QuakeNet is an IRC network, and was one of the largest. The network was founded in 1997 by Garfield (Henrik Rasmussen, Denmark) and Oli (Oli Gustafsson, Sweden) as a new home for their respective countries' Quake channels. At its peak on February 8, 2005, the network recorded 243,394 simultaneous connections. As of 2020, there are 9 servers and about 12,000 users remaining.

==About QuakeNet==
Founded in 1997 as an IRC network for QuakeWorld players, QuakeNet saw huge growth over the coming years as it attracted many other gamers. As interest in IRC started to decline, QuakeNet's userbase followed suit.

==Services==
Channels often feature QuakeNet's requestable bespoke channel service 'Q'. Q is the main channel service and manages account authentication similar to nickname registration on servers with Nickserv; although there is no nickname protection service, instead operating on a first come first served basis. The other popular channel service seen in the larger channels is 'S'. S is SpamScan, a service used to detect spam from channels and warn or later punish the offending users. Since April 2014, D was also added as a channel service which collects various statistic metrics about a channel, such as word counts and popular phrases.

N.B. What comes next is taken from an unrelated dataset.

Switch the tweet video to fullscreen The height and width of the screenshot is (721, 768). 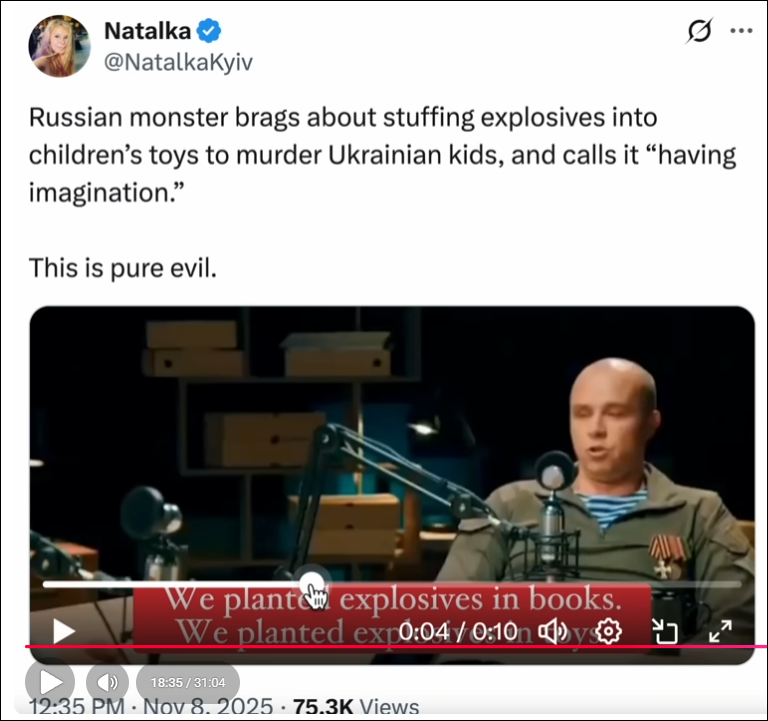click(720, 631)
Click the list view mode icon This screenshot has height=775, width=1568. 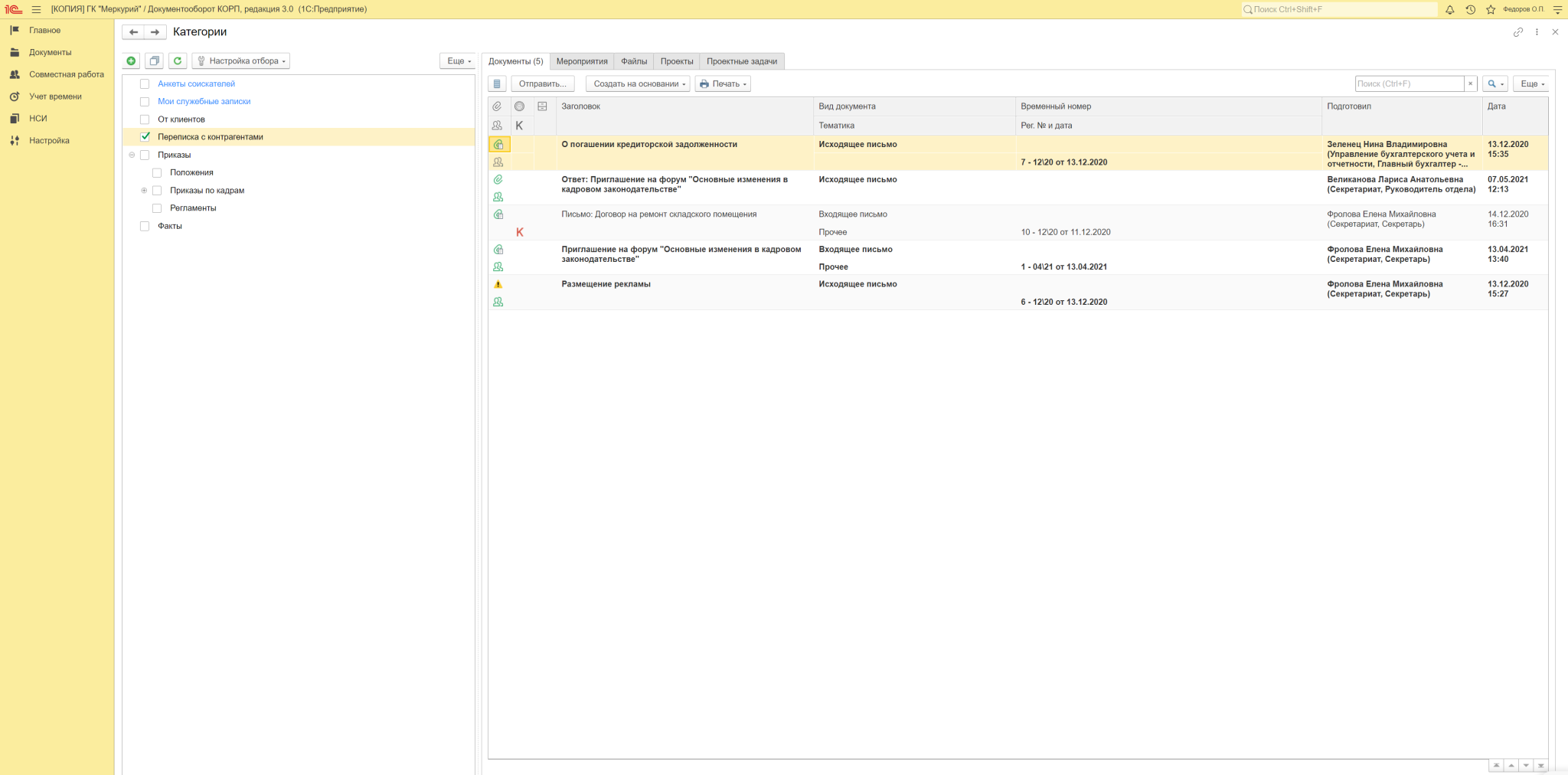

Additional services include O as an operserv reference bot to the server operators on QuakeNet, and R (RequestBot) which allows users to request both Q and S if their channel meets their requirements. There are many other backend services which help QuakeNet staff administer the network. QuakeNet also is the home to many other third-party bot-operated services that can be used for various purposes to assist channel operators to run their channels or provide light entertainment. Many of these channels can be found using the channel search facility on the QuakeNet website.

==Webchat==
QuakeNet has a webchat client which allows users to connect to the network without the use of a dedicated IRC client. The client software, called qwebirc, was created by the QuakeNet development team. It is often embedded into other websites and also used by other IRC networks.